## WHAT YOU ARE ASKED TO DO
The result should hold only the lines from the one with "You are a computer-use" through the final line of the data below, transcribed exactly, pictures left out.

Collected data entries

↓↓↓

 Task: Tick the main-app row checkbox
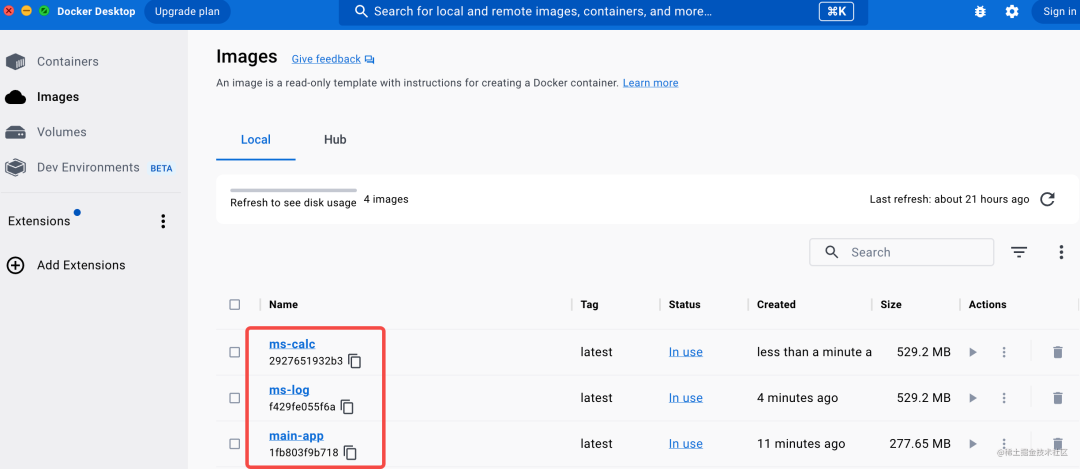pos(234,444)
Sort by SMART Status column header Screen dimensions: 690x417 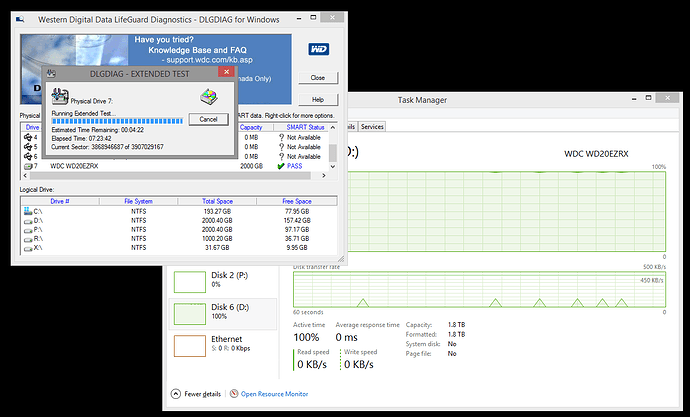[x=305, y=127]
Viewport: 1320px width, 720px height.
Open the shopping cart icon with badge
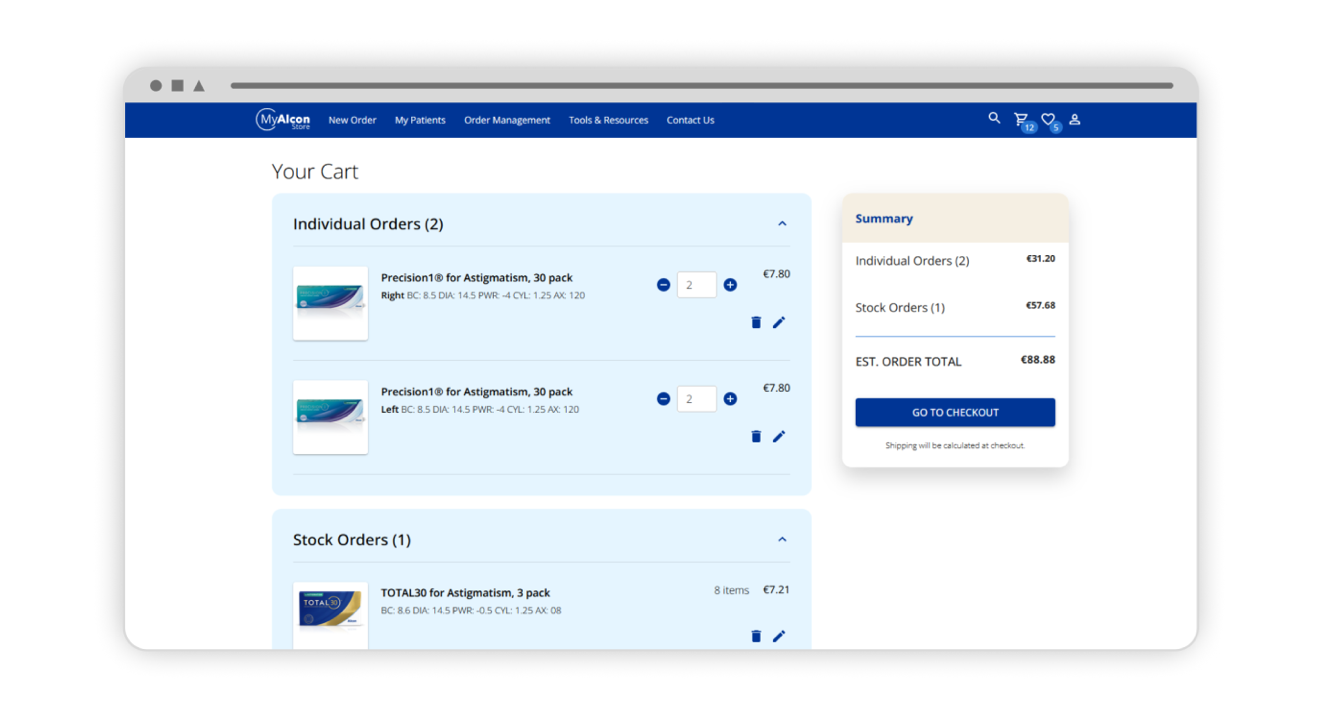tap(1021, 119)
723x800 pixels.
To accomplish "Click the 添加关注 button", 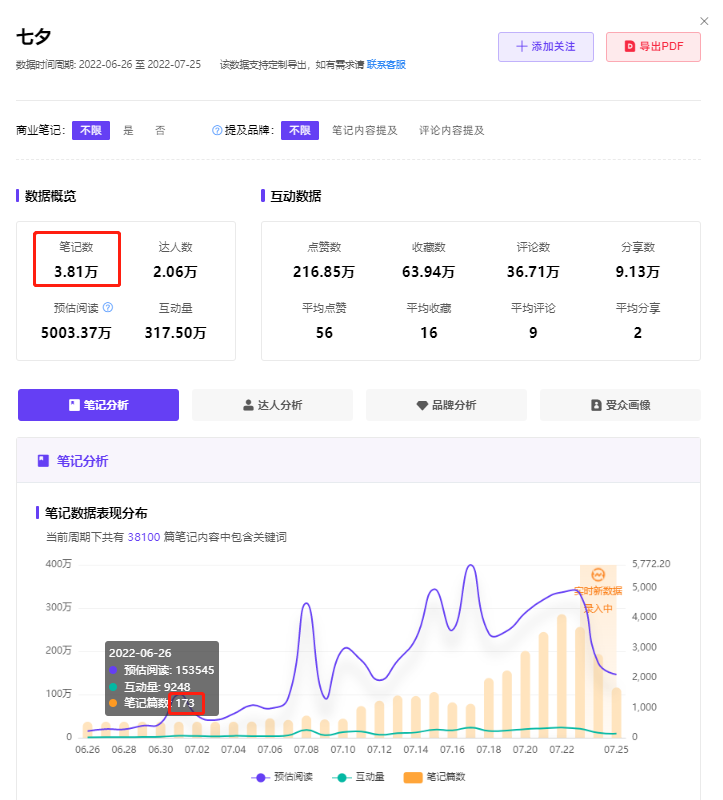I will pyautogui.click(x=545, y=47).
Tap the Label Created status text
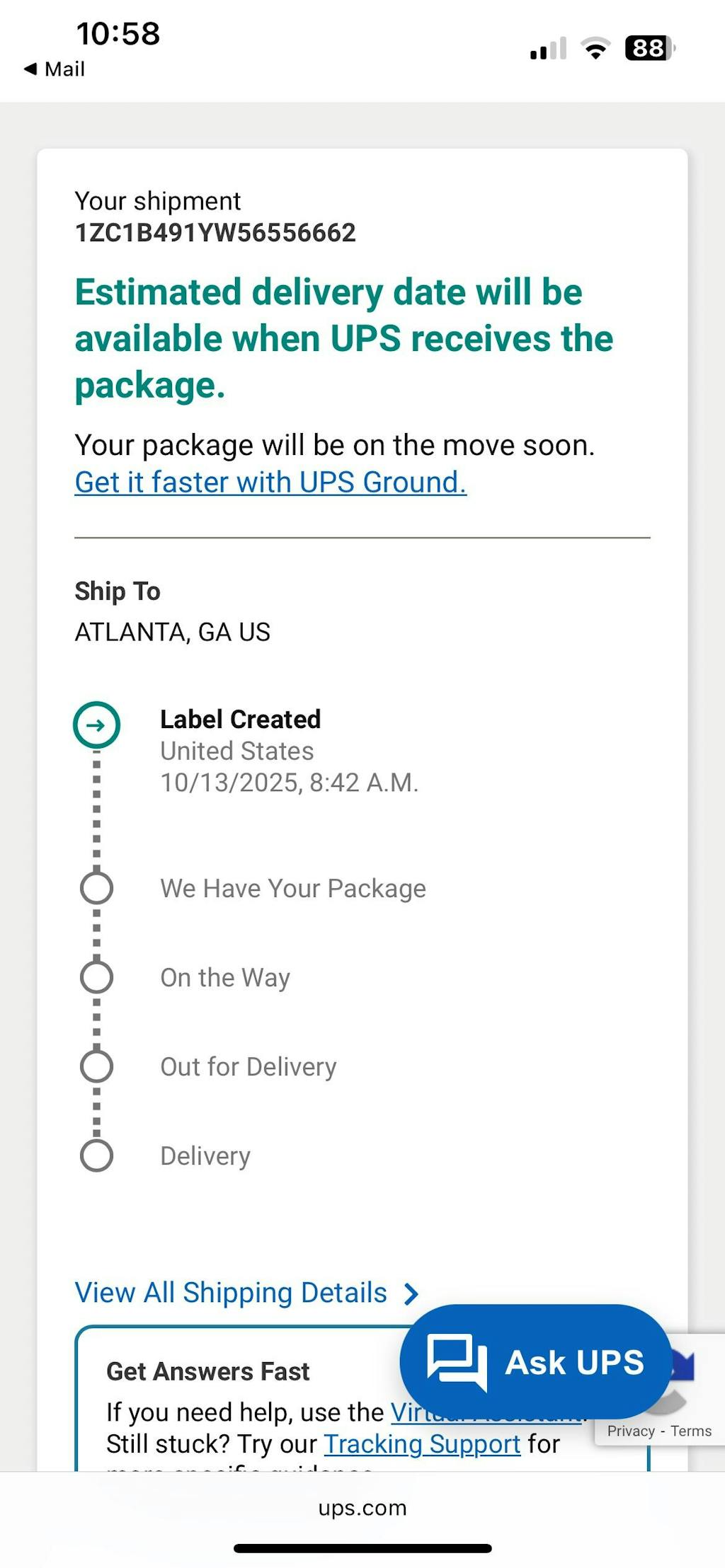 tap(240, 719)
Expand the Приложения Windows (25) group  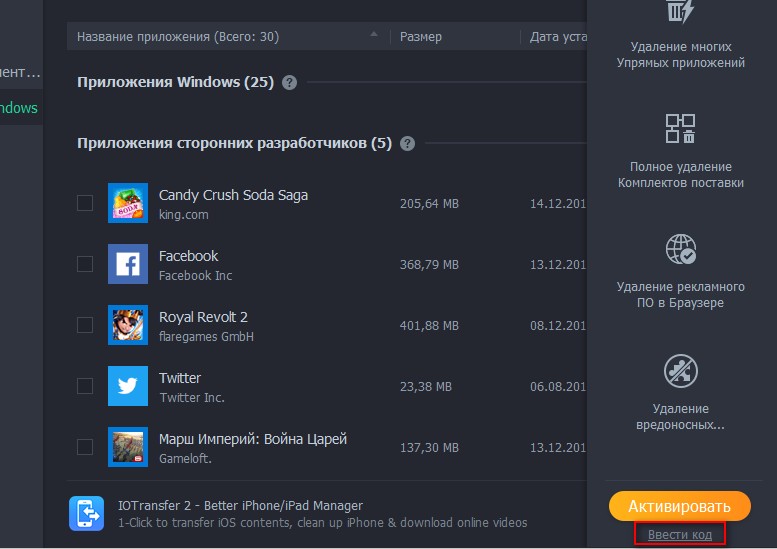[175, 82]
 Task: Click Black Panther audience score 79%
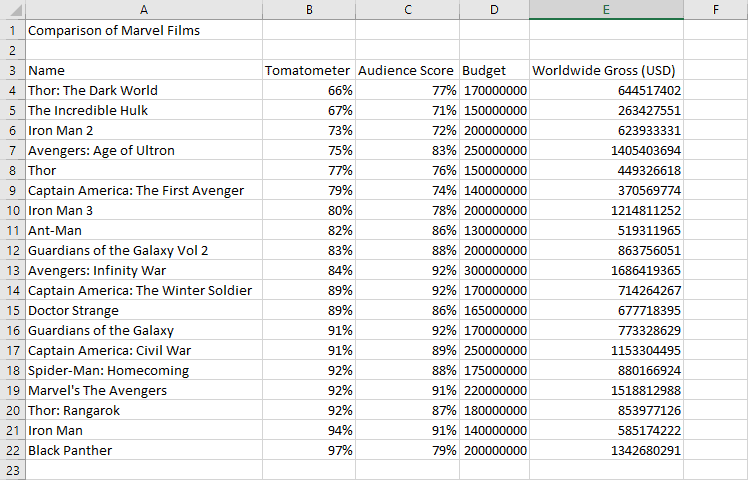407,450
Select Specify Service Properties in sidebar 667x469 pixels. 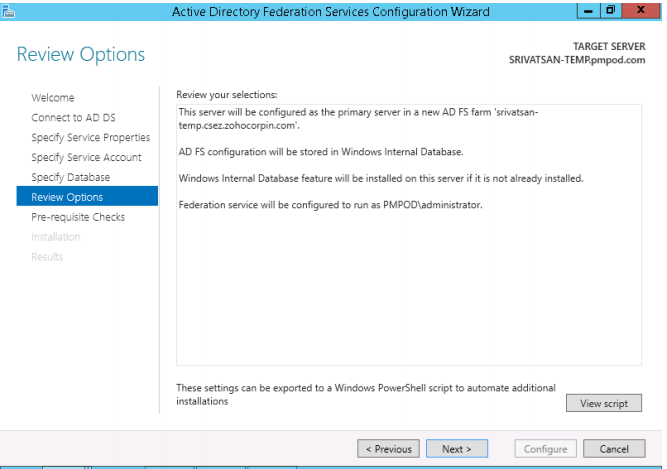[91, 138]
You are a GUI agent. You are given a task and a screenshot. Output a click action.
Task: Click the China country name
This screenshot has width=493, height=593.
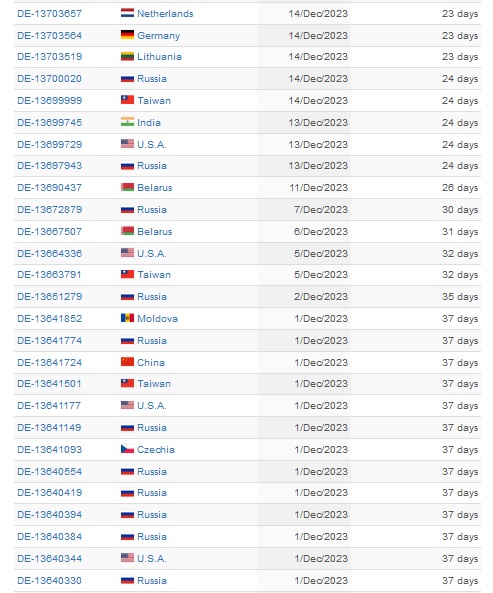(x=151, y=362)
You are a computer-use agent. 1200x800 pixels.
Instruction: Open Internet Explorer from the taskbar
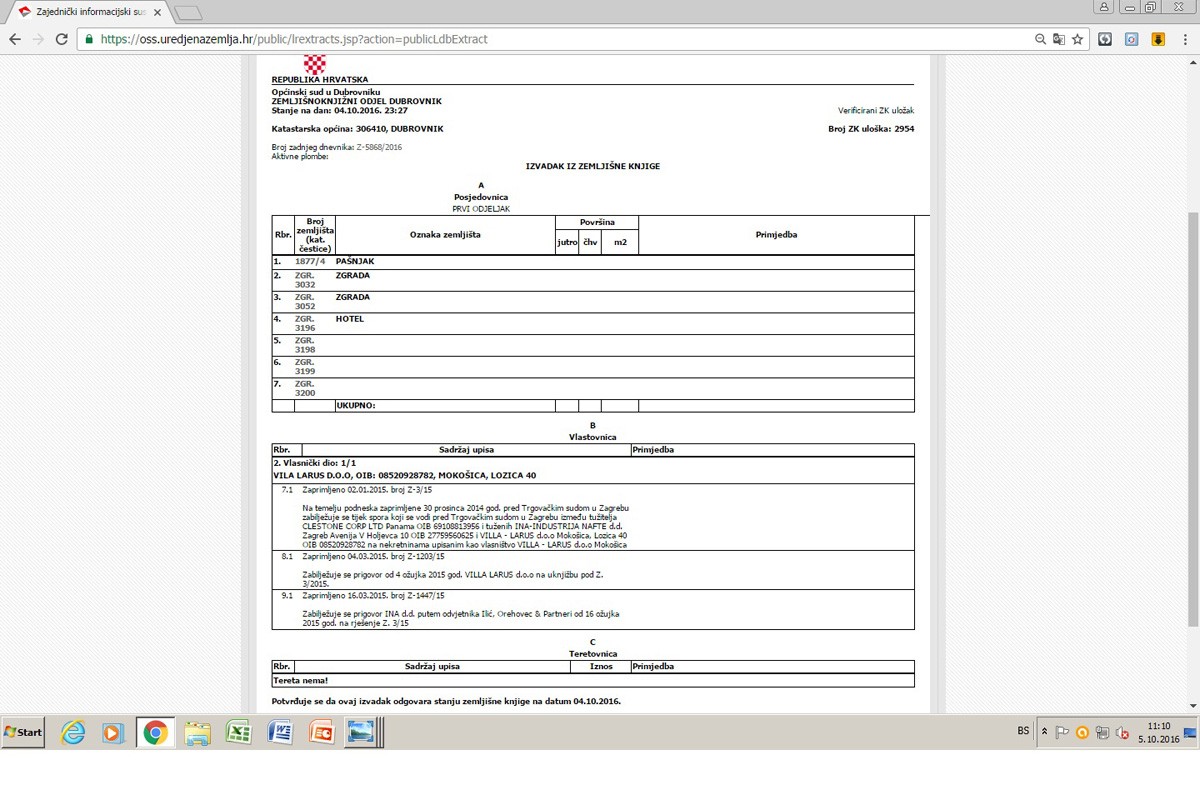coord(73,733)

↑↑↑

## ANSWER TO THIS PROBLEM
You are a computer-use agent. 1200x800 pixels.
Instruction: Open Internet Explorer from the taskbar
coord(73,733)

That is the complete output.